━━━ Data records ━━━

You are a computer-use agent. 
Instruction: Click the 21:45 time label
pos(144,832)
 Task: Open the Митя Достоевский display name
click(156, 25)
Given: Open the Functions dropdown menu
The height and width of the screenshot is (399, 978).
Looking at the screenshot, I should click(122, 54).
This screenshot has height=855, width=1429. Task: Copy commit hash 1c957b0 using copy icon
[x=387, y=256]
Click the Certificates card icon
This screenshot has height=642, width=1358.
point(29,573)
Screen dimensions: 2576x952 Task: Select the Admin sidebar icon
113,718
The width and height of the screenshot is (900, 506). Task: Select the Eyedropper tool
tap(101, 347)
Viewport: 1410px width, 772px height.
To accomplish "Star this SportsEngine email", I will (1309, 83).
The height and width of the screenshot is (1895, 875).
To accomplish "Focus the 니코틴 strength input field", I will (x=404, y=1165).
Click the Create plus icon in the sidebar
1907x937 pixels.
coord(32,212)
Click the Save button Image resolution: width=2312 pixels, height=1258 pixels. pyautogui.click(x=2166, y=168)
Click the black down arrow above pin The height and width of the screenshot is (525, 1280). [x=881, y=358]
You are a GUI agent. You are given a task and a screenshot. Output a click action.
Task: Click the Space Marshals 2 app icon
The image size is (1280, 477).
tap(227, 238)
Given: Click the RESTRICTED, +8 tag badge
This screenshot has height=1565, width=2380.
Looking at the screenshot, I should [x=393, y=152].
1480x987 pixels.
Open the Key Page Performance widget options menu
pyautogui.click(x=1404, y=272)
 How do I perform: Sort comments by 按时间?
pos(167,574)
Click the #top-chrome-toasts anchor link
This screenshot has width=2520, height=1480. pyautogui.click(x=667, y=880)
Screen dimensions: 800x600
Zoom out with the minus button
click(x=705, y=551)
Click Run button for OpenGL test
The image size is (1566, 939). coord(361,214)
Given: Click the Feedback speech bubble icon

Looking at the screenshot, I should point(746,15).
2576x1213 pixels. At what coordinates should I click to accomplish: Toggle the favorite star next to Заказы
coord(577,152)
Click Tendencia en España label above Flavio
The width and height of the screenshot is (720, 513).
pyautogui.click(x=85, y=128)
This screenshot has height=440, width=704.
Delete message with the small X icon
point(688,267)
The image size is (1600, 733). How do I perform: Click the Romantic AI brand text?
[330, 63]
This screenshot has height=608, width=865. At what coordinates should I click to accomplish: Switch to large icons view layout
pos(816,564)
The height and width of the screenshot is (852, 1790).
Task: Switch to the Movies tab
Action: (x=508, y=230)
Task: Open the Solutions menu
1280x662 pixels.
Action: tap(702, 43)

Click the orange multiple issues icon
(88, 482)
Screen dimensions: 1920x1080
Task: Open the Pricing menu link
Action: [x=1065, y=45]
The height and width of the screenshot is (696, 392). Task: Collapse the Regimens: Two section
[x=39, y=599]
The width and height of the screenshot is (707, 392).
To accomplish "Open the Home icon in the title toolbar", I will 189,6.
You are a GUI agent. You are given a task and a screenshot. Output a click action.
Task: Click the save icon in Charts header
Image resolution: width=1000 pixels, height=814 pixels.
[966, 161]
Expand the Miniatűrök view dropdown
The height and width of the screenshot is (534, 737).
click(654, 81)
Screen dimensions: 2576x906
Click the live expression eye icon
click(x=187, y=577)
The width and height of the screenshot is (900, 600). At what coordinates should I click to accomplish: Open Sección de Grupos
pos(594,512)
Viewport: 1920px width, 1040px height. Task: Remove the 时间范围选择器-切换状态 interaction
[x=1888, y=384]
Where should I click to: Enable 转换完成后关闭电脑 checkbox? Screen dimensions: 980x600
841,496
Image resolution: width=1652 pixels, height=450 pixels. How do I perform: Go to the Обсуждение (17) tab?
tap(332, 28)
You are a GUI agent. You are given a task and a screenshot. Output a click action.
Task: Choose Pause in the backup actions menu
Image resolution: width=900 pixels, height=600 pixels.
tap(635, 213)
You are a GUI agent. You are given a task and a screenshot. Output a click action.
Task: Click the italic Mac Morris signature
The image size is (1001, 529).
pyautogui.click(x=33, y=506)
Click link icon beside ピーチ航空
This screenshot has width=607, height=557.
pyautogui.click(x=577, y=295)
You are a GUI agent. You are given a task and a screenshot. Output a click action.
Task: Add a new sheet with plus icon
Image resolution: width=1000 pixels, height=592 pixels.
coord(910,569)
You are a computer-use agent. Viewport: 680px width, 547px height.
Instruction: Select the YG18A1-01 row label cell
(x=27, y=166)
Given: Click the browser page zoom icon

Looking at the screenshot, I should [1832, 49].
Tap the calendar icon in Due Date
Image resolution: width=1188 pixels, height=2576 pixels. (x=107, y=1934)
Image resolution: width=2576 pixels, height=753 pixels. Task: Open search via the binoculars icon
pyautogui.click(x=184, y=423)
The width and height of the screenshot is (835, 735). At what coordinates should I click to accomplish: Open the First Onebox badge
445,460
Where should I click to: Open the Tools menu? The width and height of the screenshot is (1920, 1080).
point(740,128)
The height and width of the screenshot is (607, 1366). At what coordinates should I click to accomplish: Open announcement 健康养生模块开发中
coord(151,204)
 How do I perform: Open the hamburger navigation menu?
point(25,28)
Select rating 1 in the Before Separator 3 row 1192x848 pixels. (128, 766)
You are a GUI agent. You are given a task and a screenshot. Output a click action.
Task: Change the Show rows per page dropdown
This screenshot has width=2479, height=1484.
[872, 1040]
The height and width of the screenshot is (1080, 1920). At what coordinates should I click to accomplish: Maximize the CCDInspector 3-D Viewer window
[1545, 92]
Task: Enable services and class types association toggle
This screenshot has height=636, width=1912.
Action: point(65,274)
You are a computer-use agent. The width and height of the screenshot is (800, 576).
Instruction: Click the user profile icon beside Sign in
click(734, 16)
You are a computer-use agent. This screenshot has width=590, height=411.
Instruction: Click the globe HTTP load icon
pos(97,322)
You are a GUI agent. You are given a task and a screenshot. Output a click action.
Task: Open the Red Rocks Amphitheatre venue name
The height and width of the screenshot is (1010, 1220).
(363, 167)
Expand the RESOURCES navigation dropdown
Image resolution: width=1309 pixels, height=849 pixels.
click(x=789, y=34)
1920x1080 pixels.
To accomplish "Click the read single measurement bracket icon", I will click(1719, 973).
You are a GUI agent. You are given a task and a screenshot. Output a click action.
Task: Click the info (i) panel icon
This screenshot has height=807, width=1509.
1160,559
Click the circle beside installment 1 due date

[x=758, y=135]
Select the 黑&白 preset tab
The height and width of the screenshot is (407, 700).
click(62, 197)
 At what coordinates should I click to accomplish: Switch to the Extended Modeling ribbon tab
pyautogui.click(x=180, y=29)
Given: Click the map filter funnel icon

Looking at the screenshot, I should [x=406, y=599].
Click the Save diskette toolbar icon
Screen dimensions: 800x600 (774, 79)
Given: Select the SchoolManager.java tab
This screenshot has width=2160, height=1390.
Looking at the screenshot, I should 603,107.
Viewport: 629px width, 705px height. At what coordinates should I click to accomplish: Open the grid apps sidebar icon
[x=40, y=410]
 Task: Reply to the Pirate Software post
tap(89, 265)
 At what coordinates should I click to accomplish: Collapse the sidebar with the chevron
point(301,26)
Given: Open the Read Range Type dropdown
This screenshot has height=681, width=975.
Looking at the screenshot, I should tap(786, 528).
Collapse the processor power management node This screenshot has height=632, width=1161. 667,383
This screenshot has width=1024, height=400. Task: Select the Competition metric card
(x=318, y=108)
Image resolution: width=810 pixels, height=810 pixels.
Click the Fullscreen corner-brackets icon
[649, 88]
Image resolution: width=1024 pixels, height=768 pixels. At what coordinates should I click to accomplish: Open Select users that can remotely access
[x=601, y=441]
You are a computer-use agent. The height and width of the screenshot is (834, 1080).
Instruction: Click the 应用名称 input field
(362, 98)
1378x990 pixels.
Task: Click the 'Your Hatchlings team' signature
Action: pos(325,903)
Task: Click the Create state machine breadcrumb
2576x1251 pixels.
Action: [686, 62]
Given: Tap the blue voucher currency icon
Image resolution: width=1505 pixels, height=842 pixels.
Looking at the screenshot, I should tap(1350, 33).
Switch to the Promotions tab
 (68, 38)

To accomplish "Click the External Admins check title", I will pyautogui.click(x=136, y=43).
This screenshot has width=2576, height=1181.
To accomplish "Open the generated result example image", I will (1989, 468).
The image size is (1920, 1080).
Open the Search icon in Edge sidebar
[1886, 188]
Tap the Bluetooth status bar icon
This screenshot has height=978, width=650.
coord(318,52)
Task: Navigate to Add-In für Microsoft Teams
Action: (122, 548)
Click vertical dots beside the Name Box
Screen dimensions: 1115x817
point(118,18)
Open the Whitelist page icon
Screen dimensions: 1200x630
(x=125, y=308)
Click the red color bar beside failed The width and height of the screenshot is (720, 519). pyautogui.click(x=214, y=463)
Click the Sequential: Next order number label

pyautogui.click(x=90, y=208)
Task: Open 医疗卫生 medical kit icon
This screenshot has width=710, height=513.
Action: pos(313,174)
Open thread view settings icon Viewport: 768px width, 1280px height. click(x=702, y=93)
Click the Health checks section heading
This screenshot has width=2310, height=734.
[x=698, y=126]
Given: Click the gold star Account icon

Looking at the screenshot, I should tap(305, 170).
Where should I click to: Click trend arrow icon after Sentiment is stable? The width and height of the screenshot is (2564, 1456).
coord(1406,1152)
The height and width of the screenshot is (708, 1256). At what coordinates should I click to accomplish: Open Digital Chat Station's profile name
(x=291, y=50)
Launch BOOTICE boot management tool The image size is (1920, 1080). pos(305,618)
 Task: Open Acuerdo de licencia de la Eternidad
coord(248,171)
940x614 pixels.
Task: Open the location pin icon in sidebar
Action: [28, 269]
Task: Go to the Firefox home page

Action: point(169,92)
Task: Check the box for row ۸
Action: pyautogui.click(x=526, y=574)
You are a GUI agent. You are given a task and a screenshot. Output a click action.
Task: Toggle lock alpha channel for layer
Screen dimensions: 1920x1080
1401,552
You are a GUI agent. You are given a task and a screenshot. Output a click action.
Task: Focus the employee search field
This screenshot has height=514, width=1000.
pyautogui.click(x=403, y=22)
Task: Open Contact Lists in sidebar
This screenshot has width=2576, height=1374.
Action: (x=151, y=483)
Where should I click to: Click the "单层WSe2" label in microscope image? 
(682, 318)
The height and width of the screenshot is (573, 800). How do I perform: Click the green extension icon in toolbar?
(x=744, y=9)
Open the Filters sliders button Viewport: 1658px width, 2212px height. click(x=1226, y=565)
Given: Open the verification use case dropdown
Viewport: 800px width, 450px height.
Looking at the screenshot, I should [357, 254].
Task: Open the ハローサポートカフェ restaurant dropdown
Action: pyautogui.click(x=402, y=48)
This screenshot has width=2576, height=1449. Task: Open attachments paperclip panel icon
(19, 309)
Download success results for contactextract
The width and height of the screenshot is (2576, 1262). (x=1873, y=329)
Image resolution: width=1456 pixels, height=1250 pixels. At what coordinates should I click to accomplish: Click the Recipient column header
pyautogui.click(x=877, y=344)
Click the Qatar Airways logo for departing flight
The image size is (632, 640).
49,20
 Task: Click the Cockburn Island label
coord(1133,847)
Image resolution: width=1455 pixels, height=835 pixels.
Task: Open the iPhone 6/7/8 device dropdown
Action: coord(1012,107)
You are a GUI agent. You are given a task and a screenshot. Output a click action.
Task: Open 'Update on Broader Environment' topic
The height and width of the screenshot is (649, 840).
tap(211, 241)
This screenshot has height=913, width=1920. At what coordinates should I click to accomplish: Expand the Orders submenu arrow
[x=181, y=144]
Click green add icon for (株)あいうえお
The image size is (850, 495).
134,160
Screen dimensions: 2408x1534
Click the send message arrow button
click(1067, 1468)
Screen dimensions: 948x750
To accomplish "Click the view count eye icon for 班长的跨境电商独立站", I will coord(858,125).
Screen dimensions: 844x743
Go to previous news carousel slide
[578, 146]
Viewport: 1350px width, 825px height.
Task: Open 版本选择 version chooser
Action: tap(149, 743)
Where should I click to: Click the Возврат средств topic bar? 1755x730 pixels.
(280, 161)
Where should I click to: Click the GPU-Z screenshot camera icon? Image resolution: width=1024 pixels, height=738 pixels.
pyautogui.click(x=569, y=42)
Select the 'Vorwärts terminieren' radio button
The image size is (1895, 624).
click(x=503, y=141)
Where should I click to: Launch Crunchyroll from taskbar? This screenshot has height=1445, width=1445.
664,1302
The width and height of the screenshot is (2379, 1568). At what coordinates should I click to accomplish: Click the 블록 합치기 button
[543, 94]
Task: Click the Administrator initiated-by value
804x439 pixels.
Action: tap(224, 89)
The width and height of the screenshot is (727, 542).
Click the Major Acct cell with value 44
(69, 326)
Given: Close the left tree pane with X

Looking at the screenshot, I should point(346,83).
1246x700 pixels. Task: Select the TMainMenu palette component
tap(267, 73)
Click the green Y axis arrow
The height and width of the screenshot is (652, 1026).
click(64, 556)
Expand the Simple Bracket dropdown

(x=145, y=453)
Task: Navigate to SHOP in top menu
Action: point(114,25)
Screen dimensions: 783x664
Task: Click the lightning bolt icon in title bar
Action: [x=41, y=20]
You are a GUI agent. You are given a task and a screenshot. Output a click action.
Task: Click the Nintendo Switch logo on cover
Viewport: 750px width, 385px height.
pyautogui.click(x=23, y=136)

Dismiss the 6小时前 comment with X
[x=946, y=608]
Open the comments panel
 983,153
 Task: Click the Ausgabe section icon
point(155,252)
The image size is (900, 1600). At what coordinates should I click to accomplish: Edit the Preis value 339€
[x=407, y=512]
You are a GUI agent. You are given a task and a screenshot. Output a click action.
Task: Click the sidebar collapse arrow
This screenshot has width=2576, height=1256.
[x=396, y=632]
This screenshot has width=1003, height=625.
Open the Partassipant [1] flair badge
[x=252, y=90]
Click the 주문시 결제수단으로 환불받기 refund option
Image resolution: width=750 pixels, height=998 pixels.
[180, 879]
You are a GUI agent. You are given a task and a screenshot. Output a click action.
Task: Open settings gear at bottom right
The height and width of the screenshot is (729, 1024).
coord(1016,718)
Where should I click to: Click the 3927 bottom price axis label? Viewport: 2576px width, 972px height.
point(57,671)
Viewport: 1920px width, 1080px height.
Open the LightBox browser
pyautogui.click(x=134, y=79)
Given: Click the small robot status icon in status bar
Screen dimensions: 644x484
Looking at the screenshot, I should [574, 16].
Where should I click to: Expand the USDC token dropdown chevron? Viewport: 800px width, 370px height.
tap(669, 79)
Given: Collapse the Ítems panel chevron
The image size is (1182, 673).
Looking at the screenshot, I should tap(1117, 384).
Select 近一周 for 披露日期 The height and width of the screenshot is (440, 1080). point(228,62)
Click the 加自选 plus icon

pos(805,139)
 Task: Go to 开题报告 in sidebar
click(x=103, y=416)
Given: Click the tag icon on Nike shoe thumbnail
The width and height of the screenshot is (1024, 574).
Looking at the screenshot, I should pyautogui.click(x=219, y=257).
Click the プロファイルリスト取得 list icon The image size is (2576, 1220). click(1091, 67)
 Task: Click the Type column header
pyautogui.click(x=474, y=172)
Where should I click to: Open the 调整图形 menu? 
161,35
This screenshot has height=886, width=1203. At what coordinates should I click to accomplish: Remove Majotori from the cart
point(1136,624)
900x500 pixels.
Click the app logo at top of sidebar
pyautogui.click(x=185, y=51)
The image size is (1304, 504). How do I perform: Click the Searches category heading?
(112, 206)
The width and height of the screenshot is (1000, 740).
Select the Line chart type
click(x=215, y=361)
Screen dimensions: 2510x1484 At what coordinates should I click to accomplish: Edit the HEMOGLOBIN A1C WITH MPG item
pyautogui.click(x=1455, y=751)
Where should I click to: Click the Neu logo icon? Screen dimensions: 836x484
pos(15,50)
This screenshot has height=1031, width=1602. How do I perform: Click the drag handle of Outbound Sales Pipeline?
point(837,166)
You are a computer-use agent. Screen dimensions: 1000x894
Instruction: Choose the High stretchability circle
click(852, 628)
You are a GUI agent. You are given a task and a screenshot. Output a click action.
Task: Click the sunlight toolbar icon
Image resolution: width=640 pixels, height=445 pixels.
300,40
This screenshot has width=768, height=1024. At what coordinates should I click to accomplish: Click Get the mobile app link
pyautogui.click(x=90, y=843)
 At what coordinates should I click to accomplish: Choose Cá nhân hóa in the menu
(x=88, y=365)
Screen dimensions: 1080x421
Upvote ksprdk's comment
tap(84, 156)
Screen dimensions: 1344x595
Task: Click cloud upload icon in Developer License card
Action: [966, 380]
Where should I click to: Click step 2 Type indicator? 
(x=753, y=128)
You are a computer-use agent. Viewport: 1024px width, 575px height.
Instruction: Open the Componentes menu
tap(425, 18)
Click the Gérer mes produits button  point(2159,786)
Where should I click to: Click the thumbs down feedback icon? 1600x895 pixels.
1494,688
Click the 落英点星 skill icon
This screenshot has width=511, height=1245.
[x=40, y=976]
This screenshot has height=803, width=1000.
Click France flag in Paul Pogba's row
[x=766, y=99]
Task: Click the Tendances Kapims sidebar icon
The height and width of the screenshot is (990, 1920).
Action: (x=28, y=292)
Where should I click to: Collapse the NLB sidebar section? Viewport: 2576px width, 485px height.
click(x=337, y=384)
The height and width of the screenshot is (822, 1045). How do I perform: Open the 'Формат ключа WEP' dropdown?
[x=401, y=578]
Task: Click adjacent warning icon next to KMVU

━━━

What the task asks –
Repeat the lines above word for word, starting at the line that contains "You are a computer-use agent. The height" and ending after the line that contains "point(118,18)".

In response –
You are a computer-use agent. The height and width of the screenshot is (834, 1080).
Instruction: Click the 应用名称 input field
(362, 98)
1378x990 pixels.
Task: Click the 'Your Hatchlings team' signature
Action: pos(325,903)
Task: Click the Create state machine breadcrumb
2576x1251 pixels.
Action: [686, 62]
Given: Tap the blue voucher currency icon
Image resolution: width=1505 pixels, height=842 pixels.
Looking at the screenshot, I should tap(1350, 33).
Switch to the Promotions tab
 (68, 38)

To accomplish "Click the External Admins check title", I will pyautogui.click(x=136, y=43).
This screenshot has width=2576, height=1181.
To accomplish "Open the generated result example image", I will (1989, 468).
The image size is (1920, 1080).
Open the Search icon in Edge sidebar
[1886, 188]
Tap the Bluetooth status bar icon
This screenshot has height=978, width=650.
coord(318,52)
Task: Navigate to Add-In für Microsoft Teams
Action: (122, 548)
Click vertical dots beside the Name Box
Screen dimensions: 1115x817
point(118,18)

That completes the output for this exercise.